In May, back in Lambaréné, Albert learned that tragedy had struck the Bresslau family. Hélène’s older brother, Ernst, had died of a heart attack in Brazil. Albert was convinced that the stress of being fired from his job and having to flee Germany had contributed to his death. Albert sent money he’d earned giving concerts in Europe to Ernst’s family in São Paulo to help with financial support.
In mid-December 1935, Albert was back in England, making a series of organ recordings for Columbia Records. He was playing Bach’s music on the organ at All Hallows by the Tower in London. At first he wasn’t satisfied with the quality of the recordings. Albert felt that the sound was muffled and lacked the musical clarity he sought. To rectify the situation, he suggested the microphones be changed and repositioned. Two small diaphragm condenser microphones were pointed directly away from each other so that the sound information each microphone captured was unique. A large diaphragm condenser microphone was then placed above and pointed directly at the organ. Albert was pleased with the new microphone arrangement, which produced a much clearer sound recording. The sound engineers doing the recording dubbed Albert’s microphone arrangement the Schweitzer Technique.

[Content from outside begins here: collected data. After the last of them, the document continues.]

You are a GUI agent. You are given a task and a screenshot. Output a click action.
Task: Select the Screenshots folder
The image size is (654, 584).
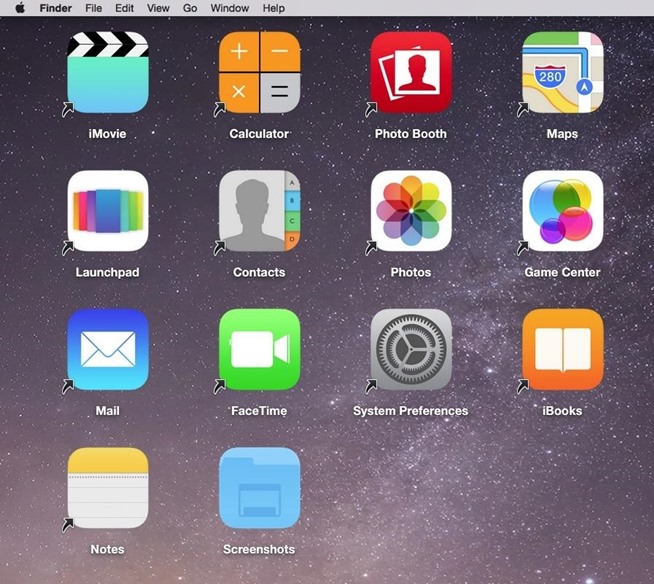click(x=259, y=488)

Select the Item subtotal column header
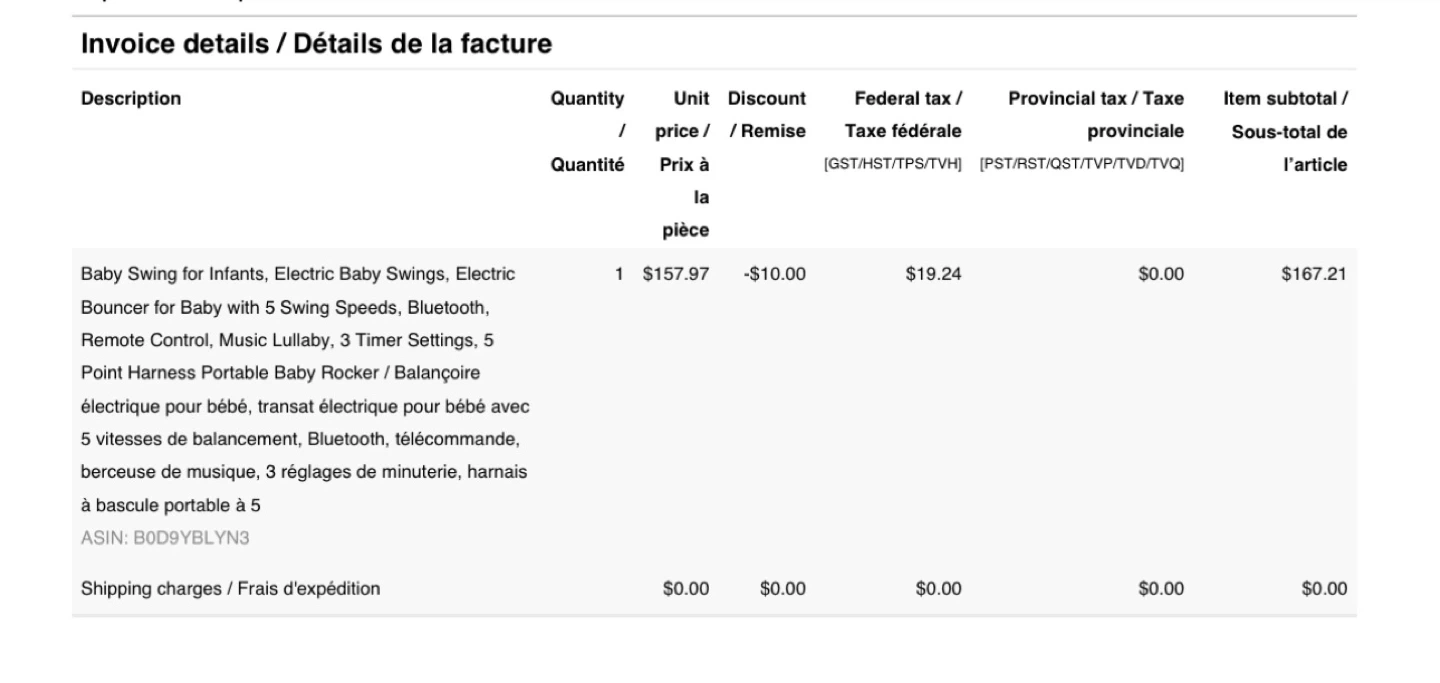click(x=1285, y=131)
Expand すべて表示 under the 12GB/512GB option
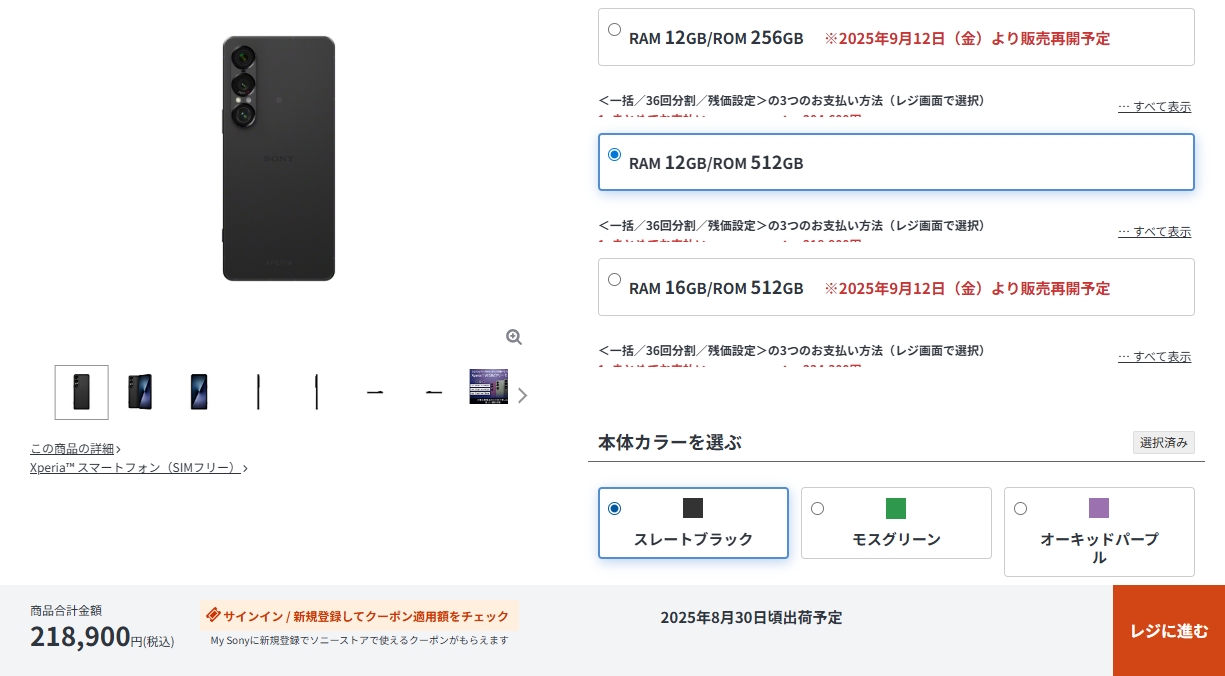The image size is (1225, 676). pos(1155,232)
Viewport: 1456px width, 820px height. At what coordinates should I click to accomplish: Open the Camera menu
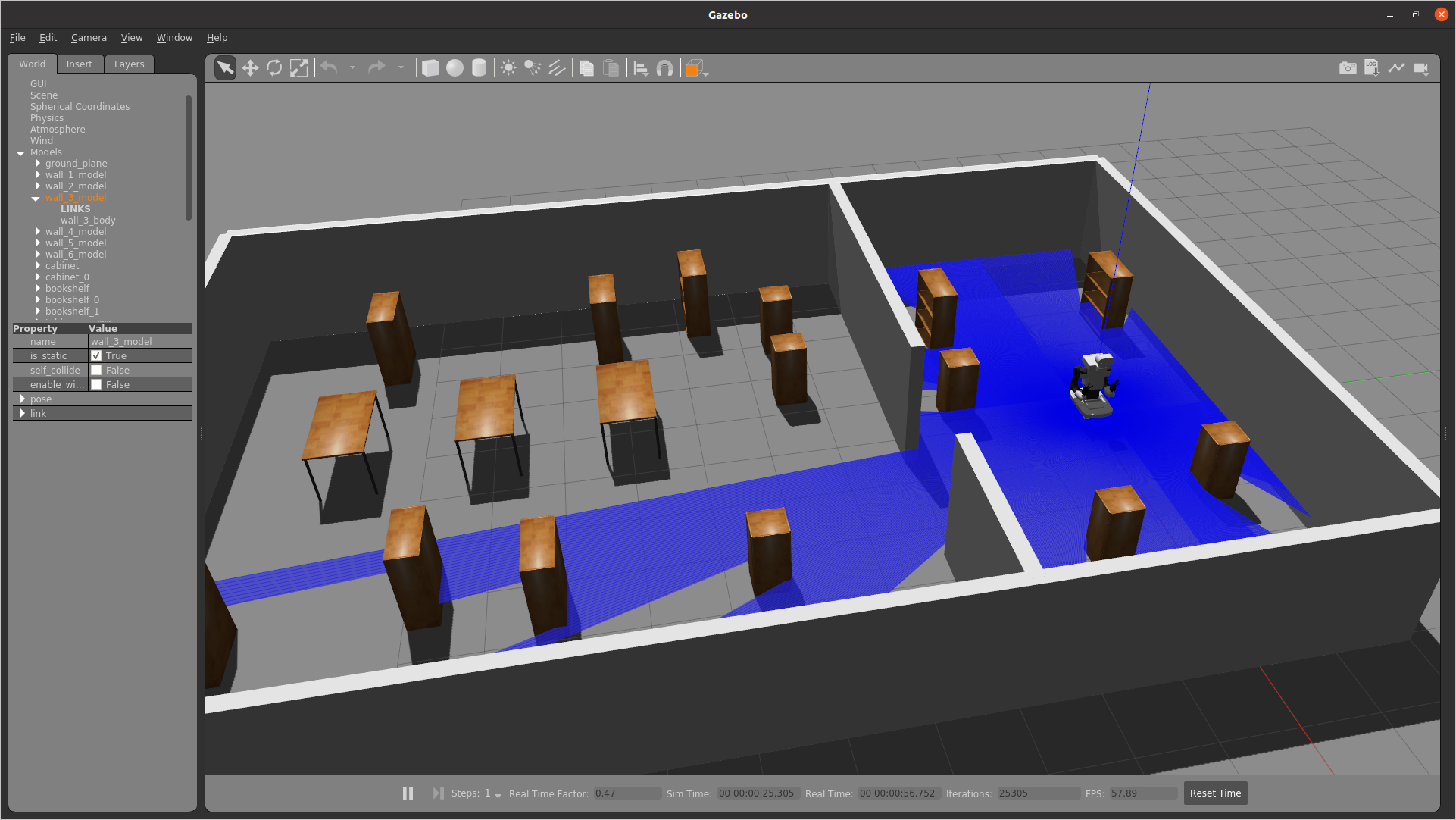pyautogui.click(x=88, y=37)
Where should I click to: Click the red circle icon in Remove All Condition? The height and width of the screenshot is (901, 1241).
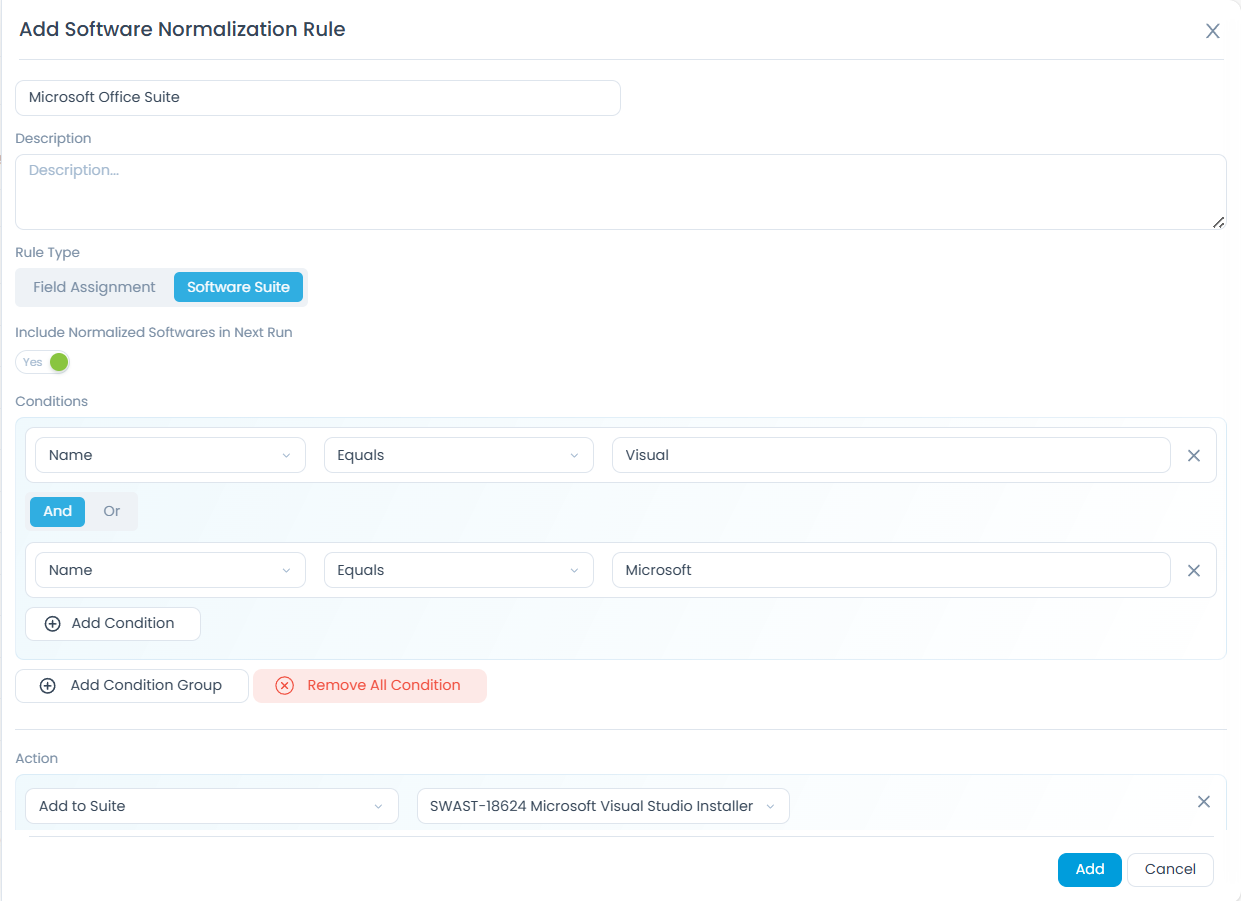pyautogui.click(x=283, y=685)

Over the next three years Albert watched as turmoil grew in Europe and other parts of the world. Hitler gained more influence over Germany, and persecution of Jews there continued to grow. Italy’s brutal invasion and occupation of Ethiopia, an East African country, began in 1935 and continued until May 7, 1936, when Italy annexed the country. In 1936, Italian leader Benito Mussolini and Adolf Hitler joined together to give their support to Francisco Franco and his Nationalist forces in the civil war that had broken out in Spain. This in turn led to a treaty of cooperation between Italy and Germany on foreign policy. In July 1937 in Far East Asia, Japan invaded China, and on March 12, 1938, Adolf Hitler annexed his home country of Austria into Germany. Several months later, Germany also annexed Sudetenland, the German name for the northern, southern, and western areas of Czechoslovakia inhabited by Germans.
As these events played out, Albert became convinced that another war was coming and that it would be a long one—perhaps seven years in length. As a result, he spent many weeks working on plans to keep the hospital open and supplied with food and medicine. The traders at Cape Lopez believed that if there was another war in Europe, they would still be able to import rice and other goods from China. Because of this, they were willing to sell Albert huge quantities of weevil-infested rice. Albert doubted the traders’ optimism. Things were not particularly stable in Far East Asia. With the Japanese having already overrun China, no one was sure about their intentions for the rest of the region. That was why Albert believed that if war did come, it wouldn’t just be in Europe but across the world. Nonetheless, he bought every grain of rice the traders offered him. Weevil-infested rice might not sound appealing now, but Albert knew that it could be the difference between starvation and survival for many people.